O CEO da Oi, Rodrigo Abreu, disse hoje, 19, durante a apresentação do plano estratégico da empresa para os anos de 2022 a 2024, que está prevendo a conclusão dos processos de arbitragem solicitado à Anatel e da migração da concessão para o serviço privado no final de 2022, início de 2023. Ele entende que o encontro de contas entre o que a empresa irá reivindicar junto à comissão de arbitragem e o ônus a ser pago pelo fim antecipado da concessão de telefonia fixa fará com que, no final, seja no mínimo neutra esta conta.
“Acreditamos que a arbitragem irá lidar com várias questões que foram acumuladas na concessão ao longo dos anos e que não foram tratadas como deveriam, e que estavam previstas inclusive nos contratos assinados. Com isso acreditamos que os resultado final que sairá da comissão de arbitragem será um resultado maior do que os custos da migração. Assim, acreditamos que a migração irá ocorrer sem que haja qualquer custo adicional”, disse ele durante a conferência aos analistas.
Abreu assinalou que a arbitragem ao pleito da Oi, que afirma que a concessão de telefonia fixa está insustentável há vários anos, e que há também desequilíbrio econômico-financerio a favor da companhia, será decidida após o julgamento do pleito da Telefônica, que está com seu processo mais acelerado na Anatel, para o qual a Telefônica já apresentou seus números.

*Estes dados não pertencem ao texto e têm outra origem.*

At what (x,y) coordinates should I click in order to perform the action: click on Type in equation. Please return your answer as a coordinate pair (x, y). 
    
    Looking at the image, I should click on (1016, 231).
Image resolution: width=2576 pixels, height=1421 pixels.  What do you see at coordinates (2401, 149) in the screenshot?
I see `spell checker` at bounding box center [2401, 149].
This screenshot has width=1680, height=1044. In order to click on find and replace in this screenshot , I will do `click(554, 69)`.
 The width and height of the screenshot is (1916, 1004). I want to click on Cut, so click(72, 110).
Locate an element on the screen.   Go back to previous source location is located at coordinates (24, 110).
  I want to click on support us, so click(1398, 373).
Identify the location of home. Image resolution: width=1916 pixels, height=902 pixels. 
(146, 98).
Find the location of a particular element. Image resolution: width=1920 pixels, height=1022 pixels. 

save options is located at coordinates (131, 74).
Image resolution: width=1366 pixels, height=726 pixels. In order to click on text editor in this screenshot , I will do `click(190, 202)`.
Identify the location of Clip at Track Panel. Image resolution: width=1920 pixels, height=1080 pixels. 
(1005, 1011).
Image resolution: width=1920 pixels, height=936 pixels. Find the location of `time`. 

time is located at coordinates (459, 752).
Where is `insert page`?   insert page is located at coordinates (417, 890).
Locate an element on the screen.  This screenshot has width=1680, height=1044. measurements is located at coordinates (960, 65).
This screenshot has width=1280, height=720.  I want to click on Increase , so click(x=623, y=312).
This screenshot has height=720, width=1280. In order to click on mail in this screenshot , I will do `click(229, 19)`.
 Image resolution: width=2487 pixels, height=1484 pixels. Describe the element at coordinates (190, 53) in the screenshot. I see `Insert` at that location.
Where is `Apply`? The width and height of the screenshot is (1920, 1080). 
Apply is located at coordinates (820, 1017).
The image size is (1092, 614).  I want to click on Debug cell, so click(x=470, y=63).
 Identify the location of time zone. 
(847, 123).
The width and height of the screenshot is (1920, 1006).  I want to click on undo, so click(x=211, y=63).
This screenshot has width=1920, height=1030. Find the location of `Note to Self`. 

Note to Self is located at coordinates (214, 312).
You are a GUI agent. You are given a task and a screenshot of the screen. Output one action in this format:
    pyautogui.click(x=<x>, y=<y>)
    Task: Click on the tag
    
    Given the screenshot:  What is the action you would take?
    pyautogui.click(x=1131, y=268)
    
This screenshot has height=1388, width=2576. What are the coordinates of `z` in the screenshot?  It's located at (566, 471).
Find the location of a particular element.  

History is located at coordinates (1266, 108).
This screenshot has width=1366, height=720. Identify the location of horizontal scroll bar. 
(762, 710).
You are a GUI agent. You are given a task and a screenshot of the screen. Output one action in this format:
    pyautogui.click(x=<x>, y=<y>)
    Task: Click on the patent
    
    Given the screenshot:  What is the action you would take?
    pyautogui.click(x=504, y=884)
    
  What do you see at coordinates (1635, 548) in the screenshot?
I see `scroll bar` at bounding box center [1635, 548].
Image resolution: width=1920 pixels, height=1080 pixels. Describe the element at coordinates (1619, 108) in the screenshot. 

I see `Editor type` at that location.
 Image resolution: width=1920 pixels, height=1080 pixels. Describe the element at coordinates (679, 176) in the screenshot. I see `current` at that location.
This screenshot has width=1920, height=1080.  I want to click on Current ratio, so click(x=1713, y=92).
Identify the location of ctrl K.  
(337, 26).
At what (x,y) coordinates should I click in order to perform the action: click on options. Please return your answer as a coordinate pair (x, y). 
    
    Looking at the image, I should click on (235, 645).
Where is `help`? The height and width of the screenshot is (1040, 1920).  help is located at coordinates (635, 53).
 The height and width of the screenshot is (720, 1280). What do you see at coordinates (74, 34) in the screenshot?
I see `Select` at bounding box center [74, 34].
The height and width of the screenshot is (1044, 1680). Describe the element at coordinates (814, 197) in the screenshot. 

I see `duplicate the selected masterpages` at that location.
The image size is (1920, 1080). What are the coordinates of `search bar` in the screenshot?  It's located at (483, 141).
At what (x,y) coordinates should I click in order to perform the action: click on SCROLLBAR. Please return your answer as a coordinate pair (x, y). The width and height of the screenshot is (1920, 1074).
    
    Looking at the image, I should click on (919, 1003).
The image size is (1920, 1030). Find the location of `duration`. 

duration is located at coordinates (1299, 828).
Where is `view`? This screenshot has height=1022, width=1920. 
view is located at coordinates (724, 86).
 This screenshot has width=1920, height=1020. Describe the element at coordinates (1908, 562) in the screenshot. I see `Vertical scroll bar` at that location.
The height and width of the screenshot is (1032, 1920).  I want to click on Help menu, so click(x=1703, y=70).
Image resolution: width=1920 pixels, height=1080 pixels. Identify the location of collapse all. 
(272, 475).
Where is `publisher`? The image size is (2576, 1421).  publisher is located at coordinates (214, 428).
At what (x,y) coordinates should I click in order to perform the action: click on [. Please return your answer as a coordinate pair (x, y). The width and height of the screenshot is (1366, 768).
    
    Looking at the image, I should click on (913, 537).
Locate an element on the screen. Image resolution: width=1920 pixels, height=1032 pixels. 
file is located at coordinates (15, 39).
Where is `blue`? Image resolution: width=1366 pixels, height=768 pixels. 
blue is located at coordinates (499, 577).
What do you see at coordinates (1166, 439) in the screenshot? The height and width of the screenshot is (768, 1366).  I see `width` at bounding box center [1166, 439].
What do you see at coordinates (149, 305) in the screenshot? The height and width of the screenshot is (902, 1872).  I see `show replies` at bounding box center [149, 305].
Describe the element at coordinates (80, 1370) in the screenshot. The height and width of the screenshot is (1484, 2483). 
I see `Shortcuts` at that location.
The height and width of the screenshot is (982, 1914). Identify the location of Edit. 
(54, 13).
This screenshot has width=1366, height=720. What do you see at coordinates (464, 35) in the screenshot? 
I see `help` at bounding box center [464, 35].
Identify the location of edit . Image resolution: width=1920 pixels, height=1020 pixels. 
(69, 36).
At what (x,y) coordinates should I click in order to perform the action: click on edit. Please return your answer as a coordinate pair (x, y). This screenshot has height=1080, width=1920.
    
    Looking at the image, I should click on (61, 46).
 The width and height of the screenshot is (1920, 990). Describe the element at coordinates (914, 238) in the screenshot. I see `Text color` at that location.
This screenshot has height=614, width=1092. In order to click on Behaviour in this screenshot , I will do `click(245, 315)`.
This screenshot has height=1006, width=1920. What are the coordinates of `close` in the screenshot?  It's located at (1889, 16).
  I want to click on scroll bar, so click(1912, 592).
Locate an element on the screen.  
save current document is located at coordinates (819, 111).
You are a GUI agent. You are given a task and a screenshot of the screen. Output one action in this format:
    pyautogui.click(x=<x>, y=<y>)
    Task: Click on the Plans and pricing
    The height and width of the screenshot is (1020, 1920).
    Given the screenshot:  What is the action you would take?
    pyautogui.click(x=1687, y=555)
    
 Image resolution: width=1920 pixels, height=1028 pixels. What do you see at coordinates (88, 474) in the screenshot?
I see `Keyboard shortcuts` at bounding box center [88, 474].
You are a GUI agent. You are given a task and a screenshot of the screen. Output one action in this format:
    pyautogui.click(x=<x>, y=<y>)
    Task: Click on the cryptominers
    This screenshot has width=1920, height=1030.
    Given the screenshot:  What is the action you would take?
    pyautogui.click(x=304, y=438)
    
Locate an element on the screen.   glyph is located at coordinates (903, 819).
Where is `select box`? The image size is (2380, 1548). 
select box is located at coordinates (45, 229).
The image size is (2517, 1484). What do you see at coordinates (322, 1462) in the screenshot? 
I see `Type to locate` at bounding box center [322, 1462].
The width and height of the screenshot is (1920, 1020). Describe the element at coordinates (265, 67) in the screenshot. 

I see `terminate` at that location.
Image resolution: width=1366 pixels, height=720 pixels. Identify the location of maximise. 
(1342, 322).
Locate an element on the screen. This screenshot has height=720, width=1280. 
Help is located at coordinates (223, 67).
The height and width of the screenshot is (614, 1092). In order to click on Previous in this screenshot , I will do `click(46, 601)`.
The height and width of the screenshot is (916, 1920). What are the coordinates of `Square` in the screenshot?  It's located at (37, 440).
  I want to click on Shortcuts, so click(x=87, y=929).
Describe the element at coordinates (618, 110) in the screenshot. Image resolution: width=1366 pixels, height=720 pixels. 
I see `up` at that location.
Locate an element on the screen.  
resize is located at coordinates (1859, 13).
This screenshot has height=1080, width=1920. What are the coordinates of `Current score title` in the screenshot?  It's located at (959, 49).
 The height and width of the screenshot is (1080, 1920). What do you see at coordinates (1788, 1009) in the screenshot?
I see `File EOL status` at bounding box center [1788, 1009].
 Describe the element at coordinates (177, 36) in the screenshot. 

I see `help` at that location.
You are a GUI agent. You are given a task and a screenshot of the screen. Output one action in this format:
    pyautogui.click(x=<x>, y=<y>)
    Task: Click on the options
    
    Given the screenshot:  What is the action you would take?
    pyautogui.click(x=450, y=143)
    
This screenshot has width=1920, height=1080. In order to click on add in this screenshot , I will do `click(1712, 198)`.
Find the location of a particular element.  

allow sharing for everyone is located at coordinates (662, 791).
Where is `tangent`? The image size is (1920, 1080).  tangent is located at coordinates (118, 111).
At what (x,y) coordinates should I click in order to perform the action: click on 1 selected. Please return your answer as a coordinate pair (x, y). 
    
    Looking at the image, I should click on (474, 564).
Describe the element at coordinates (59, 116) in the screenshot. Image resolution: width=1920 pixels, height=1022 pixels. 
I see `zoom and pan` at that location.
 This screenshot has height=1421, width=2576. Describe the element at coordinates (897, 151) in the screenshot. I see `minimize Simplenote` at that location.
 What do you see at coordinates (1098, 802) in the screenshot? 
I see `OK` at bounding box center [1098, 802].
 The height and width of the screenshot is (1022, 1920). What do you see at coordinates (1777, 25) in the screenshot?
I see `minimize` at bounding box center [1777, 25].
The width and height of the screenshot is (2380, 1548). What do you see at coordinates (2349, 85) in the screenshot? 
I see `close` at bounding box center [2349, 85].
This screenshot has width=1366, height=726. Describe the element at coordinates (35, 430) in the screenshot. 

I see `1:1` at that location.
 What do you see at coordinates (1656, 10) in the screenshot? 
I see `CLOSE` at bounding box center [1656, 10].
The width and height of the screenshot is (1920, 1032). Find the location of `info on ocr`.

“Nós ainda não apresentaremos qualquer número porque estamos em fase preliminar. Iremos apresentar em detalhes quais são as nossas contas e o que esperamos conseguir. Mas, obviamente, estamos tratando de vários bilhões, e esperamos que seja mais do que suficiente para compensar quaisquer novas obrigações que sejam imputadas devido à migração”, afirmou.
Anatel e custos
Para a Anatel, no entanto, a situação é outra. A Agência não reconheceu a insustentabilidade de concessão, alegada pelas empresas, e negou que haja desequilíbrio econômico-financeiro a favor das empresas. Para a Anatel, há desequilíbrio a favor da União. E já calculou uma dessas faturas, a referente às obrigações do PGMU com a redução dos orelhões na planta brasileira e a oferta de acesso banda larga às escolas. Segundo a agência essa dívida é de mais de R$ 3,2 bilhões assim distribuída: OI R$ 2,761 bilhões; TELEFÔNICA/VIVO R$ 494,9 milhões; ALGAR TELECOM R$ 36,84 milhões; SERCOMTEL R$ 5,1 milhões.Todas essas contas serão retomadas na arbitragem.
Legado
Segundo Abreu, após a migração, haverá importantes reduções de custos do legado da concessão. Entre eles, a obrigação com os telefones públicas, no valor de R$ 130 milhões; a substituição de cabos e equipamentos roubados, no valor de mais R$ 200 milhões, entre outros. Mas observou que a nova Oi irá carregar ainda obrigações da concessão até o ano de 2025.